Source: Massive (polygon.io)
The USD/JPY pair continues to be driven by the powerful monetary policy divergence between the Federal Reserve and the Bank of Japan. US inflation data has been running hot, with April PPI surging 1.4% month-over-month, prompting markets to price in potential Fed tightening rather than cuts, while the BOJ maintains a cautious normalization path despite rising Japanese government bond yields reaching 2.635% on the 10-year JGB. The carry trade remains firmly entrenched as investors borrow at Japan's low rates to invest in higher-yielding dollar assets, reinforcing yen weakness.
From a technical perspective, USD/JPY has climbed to 158.35, reclaiming the 20-day SMA at 158.18 as support, and now faces a critical resistance confluence at 158.52 and the 50-day moving average at 158.78. A decisive break above this zone could open the path toward 159.25, while failure here risks a pullback toward the 157.65 support level.

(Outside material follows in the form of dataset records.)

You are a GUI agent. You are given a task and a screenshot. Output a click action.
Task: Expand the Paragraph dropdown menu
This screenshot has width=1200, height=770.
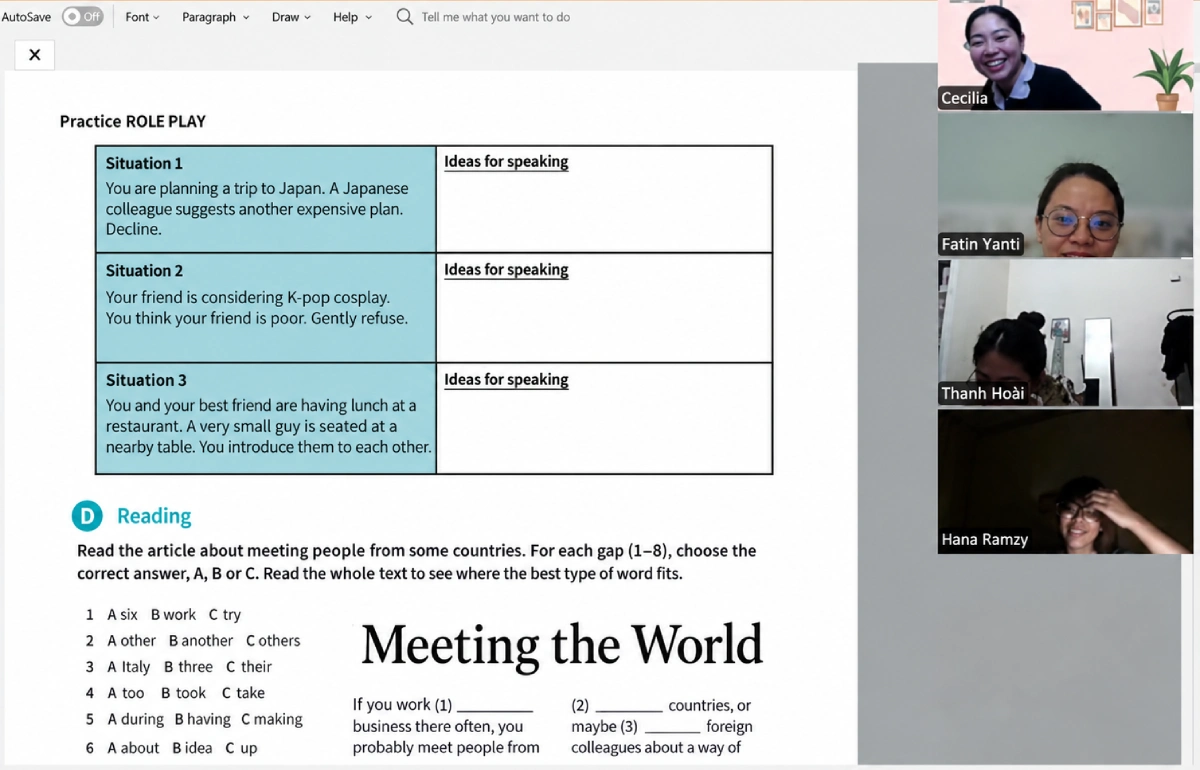click(215, 17)
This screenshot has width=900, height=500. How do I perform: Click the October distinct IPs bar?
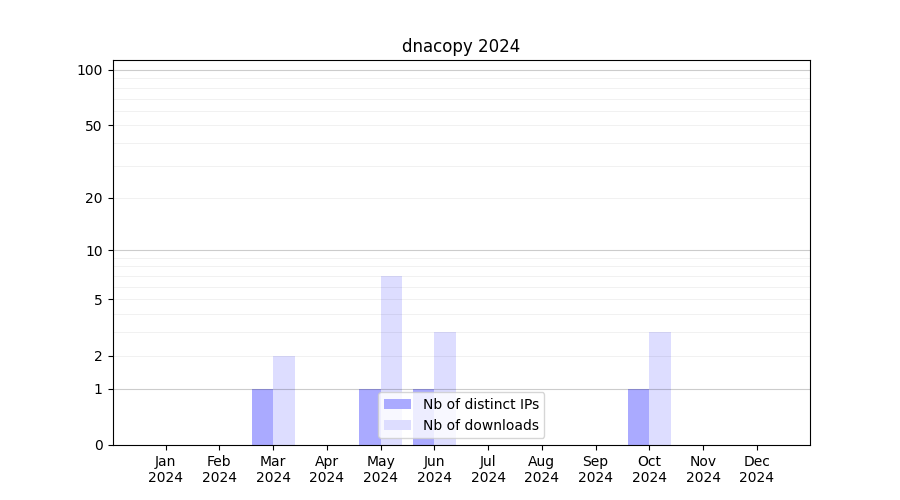coord(638,417)

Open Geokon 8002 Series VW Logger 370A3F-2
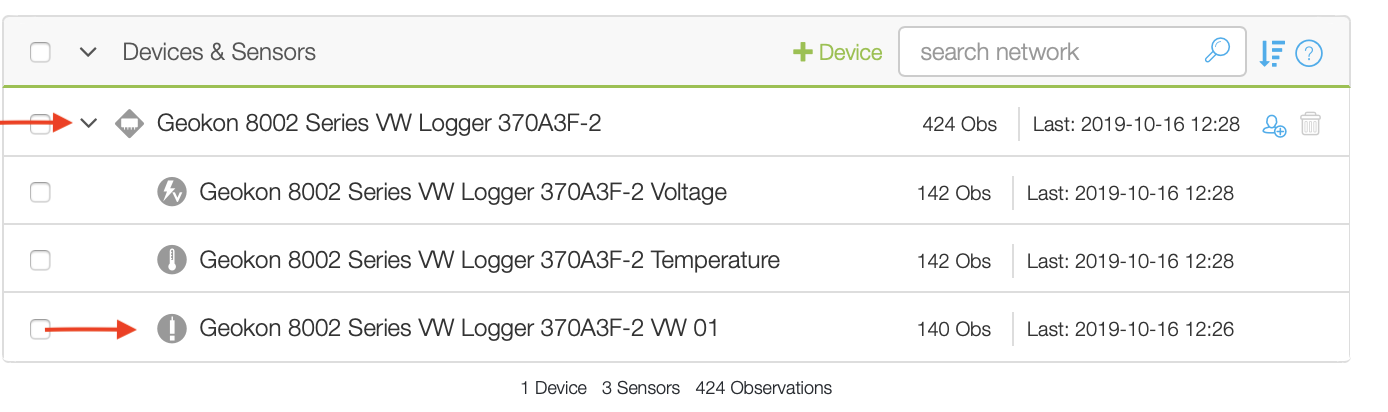379,123
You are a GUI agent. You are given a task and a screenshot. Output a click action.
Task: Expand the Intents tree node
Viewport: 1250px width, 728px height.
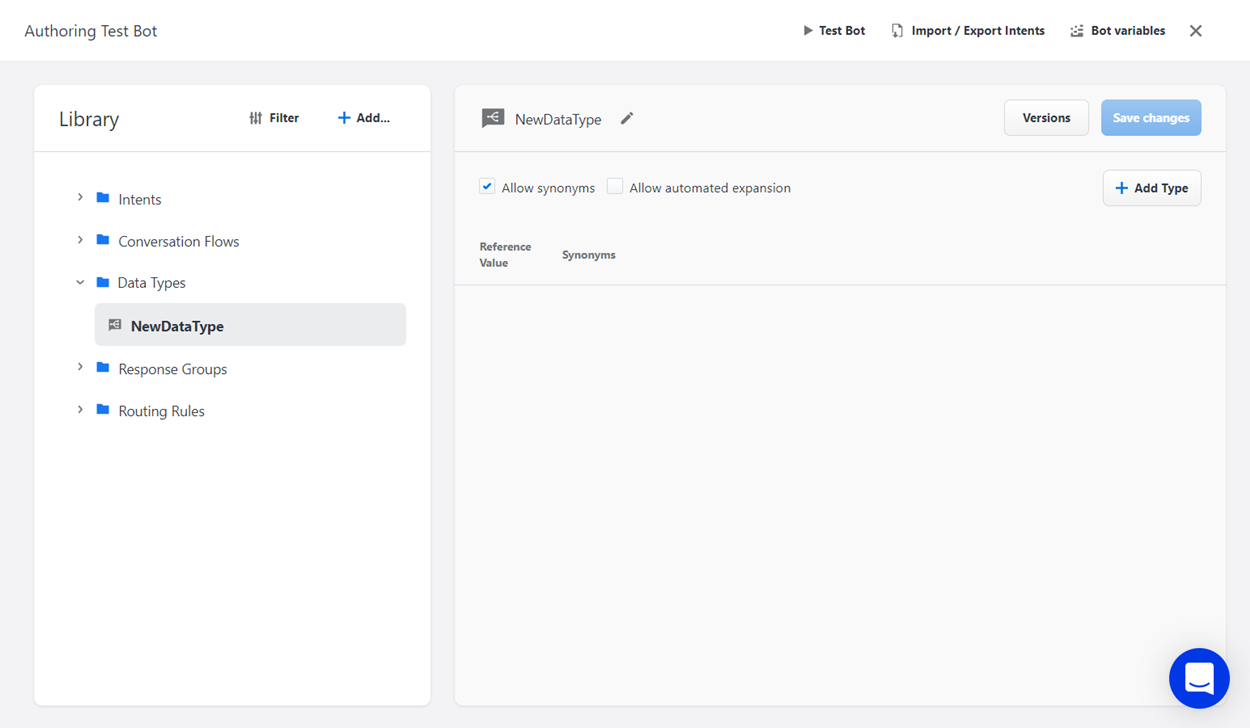(80, 198)
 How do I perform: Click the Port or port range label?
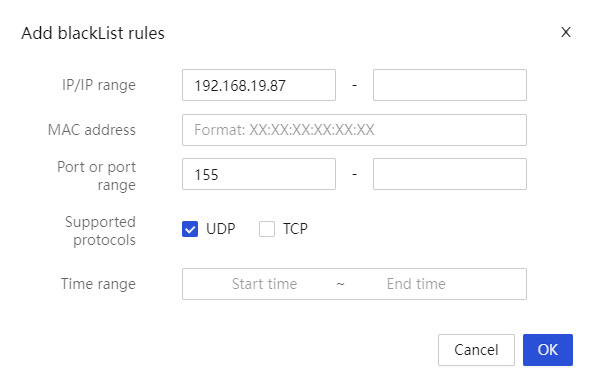(96, 176)
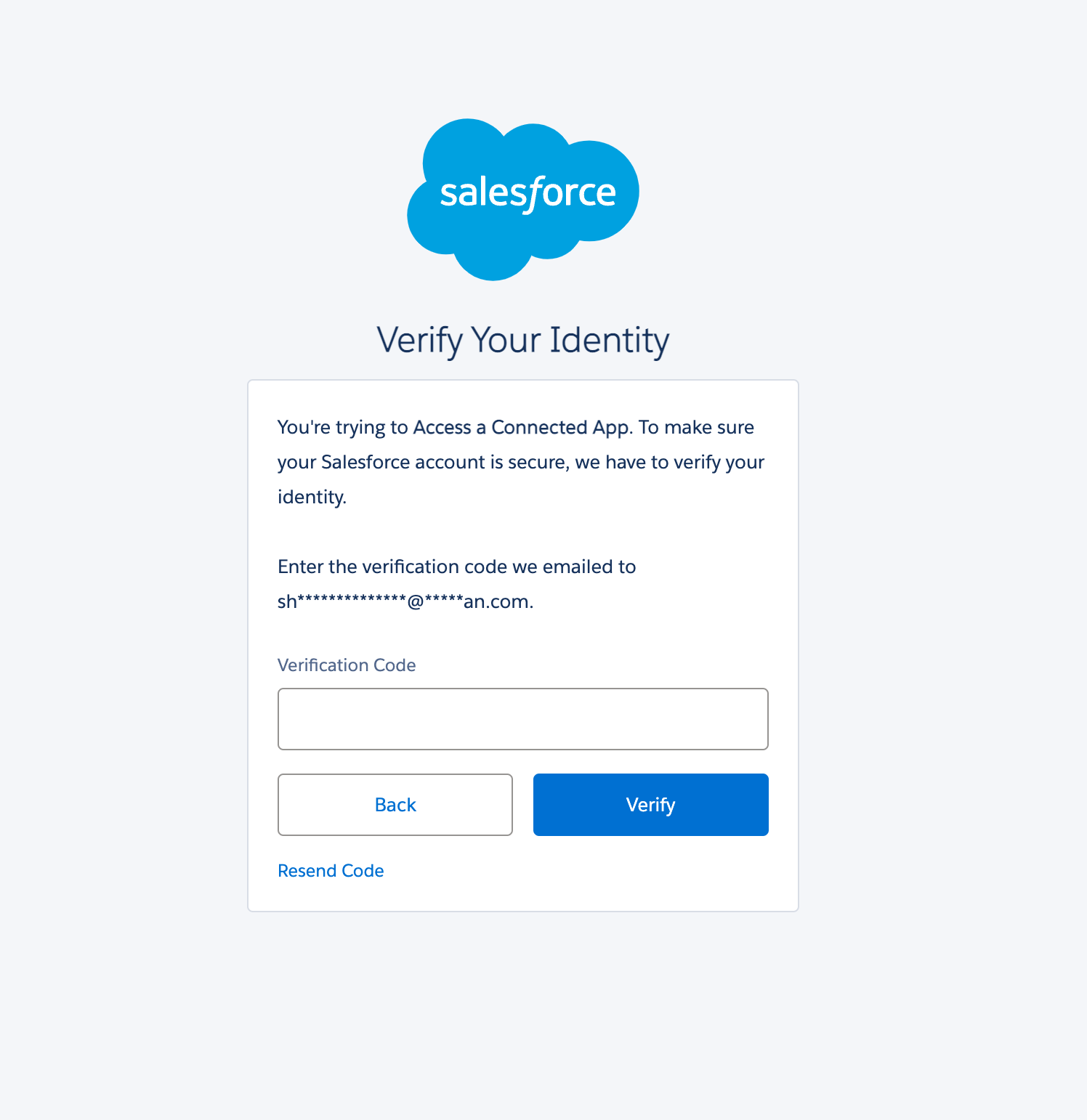Click the masked email address text
Viewport: 1087px width, 1120px height.
click(x=405, y=601)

Japanese authorities have spent nearly 10 trillion yen in recent interventions to arrest yen weakness, with US Treasury Secretary Bessent providing explicit support for Tokyo's efforts, yet Bank of New York Mellon has warned that sustainable stabilization requires coordinated policy action rather than unilateral intervention alone. Until either the BOJ delivers more aggressive tightening or US inflation pressures convincingly moderate, the fundamental forces favouring dollar strength against the yen remain firmly in place.
GBP / USD

Source: Massive (polygon.io)
GBP/USD has come under significant pressure, declining approximately 0.9% to 1.3399 as a combination of UK political instability and renewed US dollar strength converges against sterling. The resignation of Health Secretary Wes Streeting has deepened the political crisis facing Prime Minister Starmer, with multiple major banks warning that political risk has become the dominant driver of sterling volatility, eclipsing traditionally supportive economic data including Q1 GDP growth of 0.6%.
From the US side, hotter-than-expected April CPI at 3.8% and a PPI surge of 1.4% month-on-month have significantly reduced expectations for near-term rate cuts, with Fed funds futures pricing a 95.9% probability of a hold at the June meeting. This monetary policy divergence between a potentially still-tightening Fed and a Bank of England constrained by both inflation and political uncertainty represents a structural headwind for sterling.
Technically, the pair now trades below all moving averages, while the daily RSI has plunged to approximately 40, signalling building bearish momentum. If the pair breaks below 1.3400, it could trigger a fresh wave of selling pressure. Meanwhile, support at this level could prompt a modest retracement toward the moving averages, which now act as overhead resistance.